If all the Directors on your Board and all the other leaders in your Indigenous corporation are of a similar profile, it’s time to expand your ideas about diversity.
Diversity is not just about balancing the genders and the ages because if all your Directors share the same background – hard not to in an Indigenous context – you need more diversity for better all-round decision-making processes.
Indigenous corporations have evolved from “associations” incorporated under the old Aboriginal Councils and Associations Act 1976. They now have their own Corporations Act (the Corporations (Aboriginal and Torres Strait Islander) Act 2006) which was intentionally drafted to mirror the mainstream Corporations Act 2001 along with the duties, responsibilities and penalties attached to mainstream corporate governance.
Indigenous corporations have had to deal with more complex and non-local issues, particularly as many hold important assets as Native Title PBC’s or as commercial arms of Native Title determinations and other royalty agreements. As a result, the perspectives that Directors need in decision-making have also evolved. While the need to remain connected to cultural imperatives and understand the stakeholders is still a key factor in all Boards’ decisions, increasingly, Indigenous Boards need to understand the Law, Agreement-making, commercial opportunity, financial control and budgeting, the non-traditional industry increasingly coming into their area, and national and international economic and other trends.
In the past, Indigenous Boards have appointed “Independent” Directors, meaning people not of the community, to help them see different perspectives. Sometimes, these Independent Directors have worked in context, because they understood the overlay of cultural imperatives, and they were not merely guns for hire. However in other examples, “independent” did not necessarily mean dispassionate or unconflicted, and they have taken over decisions through force of personality or downright corruption.
The future, however, shows good signs that younger Indigenous men and women, who have been through university, and who take up the professions or managerial positions, are willing and able to take positions on Boards, including Boards of corporations representing their own people. In my opinion, this will still take some time before a cohort of Indigenous people with enough widespread “other” experience are able to make a difference on Boards (with some remarkable exceptions in different regions).
Today, the conversations in the Board Room need to ensure that a difference of perspective is achieved. Until that diversity of perspective is represented on your Board, you can only do this by asking a lot of questions of a lot of people before you make up your mind. Unless you explore all available diversity of perspective, through involving external advisors, consultants and “independents” as well as appropriate experts from tertiary institutions, businesses, lawyers and accountants, you run an increased risk of making mistakes in complex decisions that are outside of your Board’s perspectives.
A good way to start this search for a diverse perspective is to ask management which three issues they think are not being dealt with by the Board. This involves senior management in their views on issues they have to deal with operationally that have not come across the Board’s radar. Often, these issues are the weakness in Board decisions because they have no experience or knowledge of them. Once identified, a strategy needs to be implemented where expertise in these issues are learned or bought in.
Another structural idea is to appoint portfolios to the Directors and providing them with the resources to learn about their portfolios by hiring portfolio-specific advisor-mentors for them. This is also where an appropriate Independent Director or experienced Board Advisor can help, one person who has extensive experience across “business” and governance and who can, at least temporarily, provide cross-functional thinking to help the Board see things from another perspective.

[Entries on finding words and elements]
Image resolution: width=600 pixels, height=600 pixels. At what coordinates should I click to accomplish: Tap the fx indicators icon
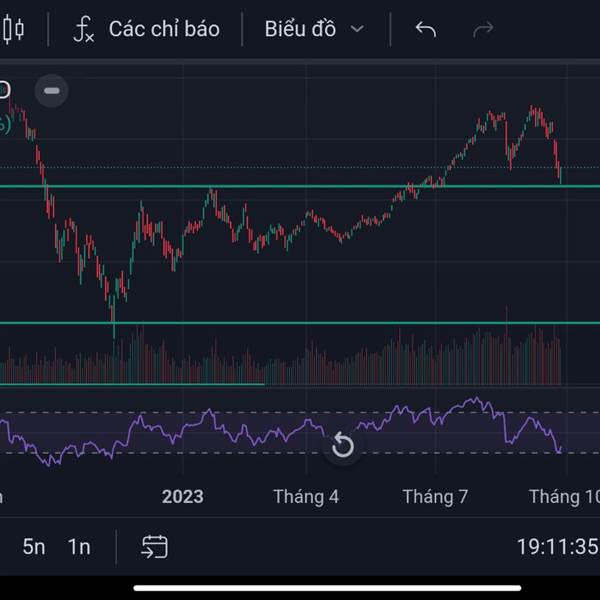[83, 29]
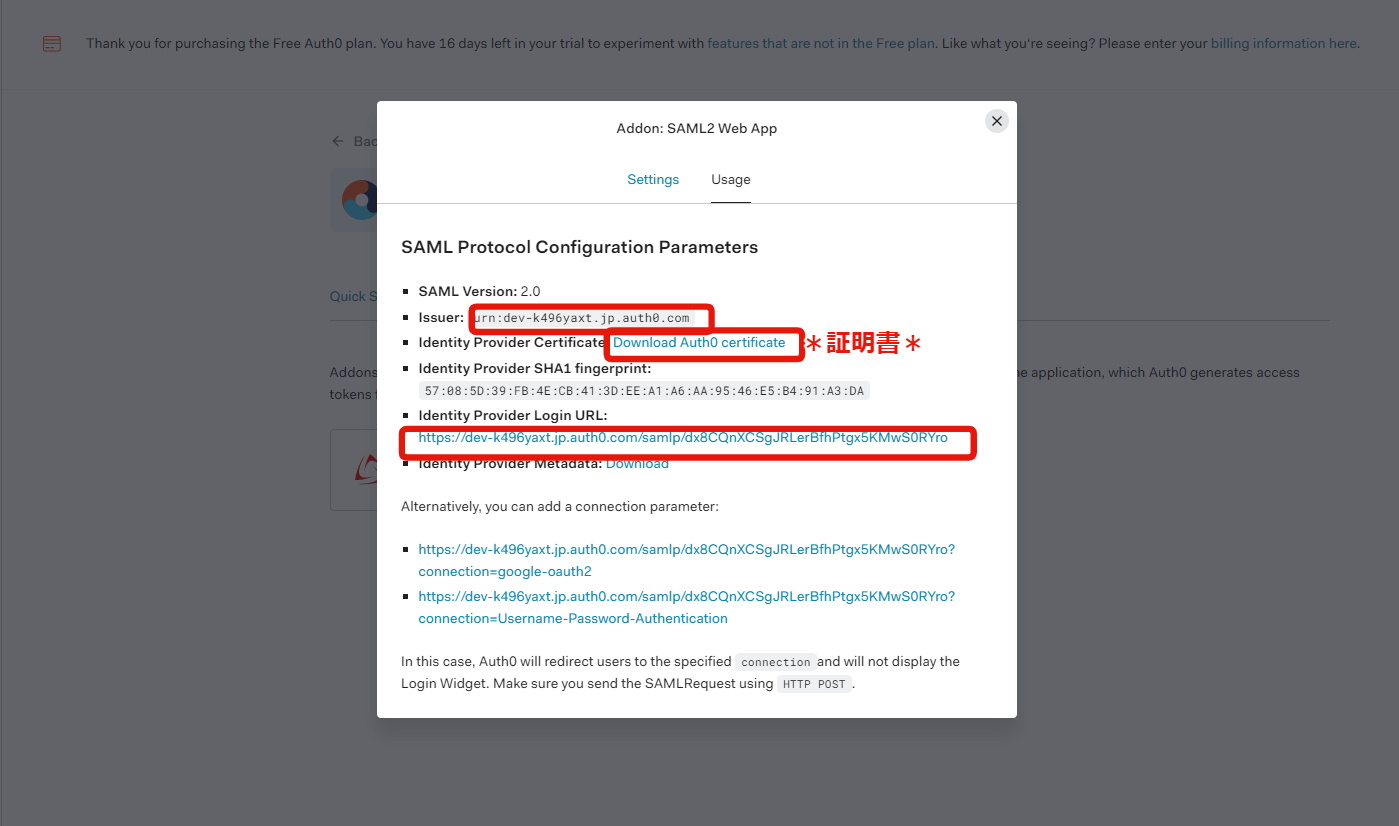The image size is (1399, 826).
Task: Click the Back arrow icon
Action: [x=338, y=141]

◆ **Stated task 1**
In the Board diversity text, change "Directors" to "Board members" and give the passage between "Diversity is not" and "all-round decision-making processes.", inclusive.
◆ **Stated task 2**
According to the Board diversity text, under which Act were the old "associations" incorporated?
◆ **Stated task 3**
How would you say this sentence from the Board diversity text in Spanish: "Today, the conversations in the Board Room need to ensure that a difference of perspective is achieved."

◆ **Complete answer 1**
Diversity is not just about balancing the genders and the ages because if all your Board members share the same background – hard not to in an Indigenous context – you need more diversity for better all-round decision-making processes.

◆ **Complete answer 2**
The Aboriginal Councils and Associations Act 1976.

◆ **Complete answer 3**
Hoy en día, las conversaciones en la sala de juntas deben garantizar que se logre una diferencia de perspectiva.